■ DESCRIPTION OF THE TASK ■
The listing should be returned in its entirety, exactly as given.

(DATA PROVIDED Opens)

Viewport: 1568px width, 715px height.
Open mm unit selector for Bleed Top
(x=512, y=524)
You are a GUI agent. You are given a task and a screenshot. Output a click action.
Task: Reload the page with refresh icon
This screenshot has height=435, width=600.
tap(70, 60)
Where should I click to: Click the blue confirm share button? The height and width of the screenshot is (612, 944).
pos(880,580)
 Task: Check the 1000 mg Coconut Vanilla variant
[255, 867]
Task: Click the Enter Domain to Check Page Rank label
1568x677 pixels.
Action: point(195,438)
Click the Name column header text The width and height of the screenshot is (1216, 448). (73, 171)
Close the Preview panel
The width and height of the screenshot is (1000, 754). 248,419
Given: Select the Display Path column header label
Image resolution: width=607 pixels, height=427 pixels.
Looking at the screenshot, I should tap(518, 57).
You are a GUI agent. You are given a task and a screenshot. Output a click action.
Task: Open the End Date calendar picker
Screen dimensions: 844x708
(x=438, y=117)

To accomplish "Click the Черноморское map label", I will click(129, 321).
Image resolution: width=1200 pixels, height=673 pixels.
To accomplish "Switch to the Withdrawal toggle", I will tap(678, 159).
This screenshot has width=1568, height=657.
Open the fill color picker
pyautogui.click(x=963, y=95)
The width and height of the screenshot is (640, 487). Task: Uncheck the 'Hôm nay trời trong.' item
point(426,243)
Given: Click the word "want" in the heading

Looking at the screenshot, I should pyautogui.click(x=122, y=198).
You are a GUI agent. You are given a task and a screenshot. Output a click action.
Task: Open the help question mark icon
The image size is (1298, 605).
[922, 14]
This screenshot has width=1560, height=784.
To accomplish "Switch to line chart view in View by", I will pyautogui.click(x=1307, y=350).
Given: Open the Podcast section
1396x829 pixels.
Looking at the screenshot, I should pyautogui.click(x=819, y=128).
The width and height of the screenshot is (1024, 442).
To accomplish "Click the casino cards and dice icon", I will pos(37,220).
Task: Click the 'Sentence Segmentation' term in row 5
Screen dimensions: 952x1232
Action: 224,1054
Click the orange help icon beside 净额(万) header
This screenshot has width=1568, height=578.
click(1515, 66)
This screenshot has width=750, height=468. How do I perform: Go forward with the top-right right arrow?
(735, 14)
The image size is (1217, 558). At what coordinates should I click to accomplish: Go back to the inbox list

(DATA PROVIDED Closes)

■ TASK OUTPUT ■
Viewport: 1568px width, 715px height.
Open mm unit selector for Bleed Top
(x=512, y=524)
You are a GUI agent. You are given a task and a screenshot. Output a click action.
Task: Reload the page with refresh icon
This screenshot has height=435, width=600.
tap(70, 60)
Where should I click to: Click the blue confirm share button? The height and width of the screenshot is (612, 944).
pos(880,580)
 Task: Check the 1000 mg Coconut Vanilla variant
[255, 867]
Task: Click the Enter Domain to Check Page Rank label
1568x677 pixels.
Action: point(195,438)
Click the Name column header text The width and height of the screenshot is (1216, 448). (73, 171)
Close the Preview panel
The width and height of the screenshot is (1000, 754). 248,419
Given: Select the Display Path column header label
Image resolution: width=607 pixels, height=427 pixels.
Looking at the screenshot, I should tap(518, 57).
You are a GUI agent. You are given a task and a screenshot. Output a click action.
Task: Open the End Date calendar picker
Screen dimensions: 844x708
(x=438, y=117)

To accomplish "Click the Черноморское map label", I will click(129, 321).
Image resolution: width=1200 pixels, height=673 pixels.
To accomplish "Switch to the Withdrawal toggle", I will tap(678, 159).
This screenshot has width=1568, height=657.
Open the fill color picker
pyautogui.click(x=963, y=95)
The width and height of the screenshot is (640, 487). Task: Uncheck the 'Hôm nay trời trong.' item
point(426,243)
Given: Click the word "want" in the heading

Looking at the screenshot, I should pyautogui.click(x=122, y=198).
You are a GUI agent. You are given a task and a screenshot. Output a click action.
Task: Open the help question mark icon
The image size is (1298, 605).
[922, 14]
This screenshot has width=1560, height=784.
To accomplish "Switch to line chart view in View by", I will pyautogui.click(x=1307, y=350).
Given: Open the Podcast section
1396x829 pixels.
Looking at the screenshot, I should pyautogui.click(x=819, y=128).
The width and height of the screenshot is (1024, 442).
To accomplish "Click the casino cards and dice icon", I will pos(37,220).
Task: Click the 'Sentence Segmentation' term in row 5
Screen dimensions: 952x1232
Action: 224,1054
Click the orange help icon beside 净额(万) header
This screenshot has width=1568, height=578.
click(1515, 66)
This screenshot has width=750, height=468. How do I perform: Go forward with the top-right right arrow?
(735, 14)
The image size is (1217, 558). At what coordinates should I click to accomplish: Go back to the inbox list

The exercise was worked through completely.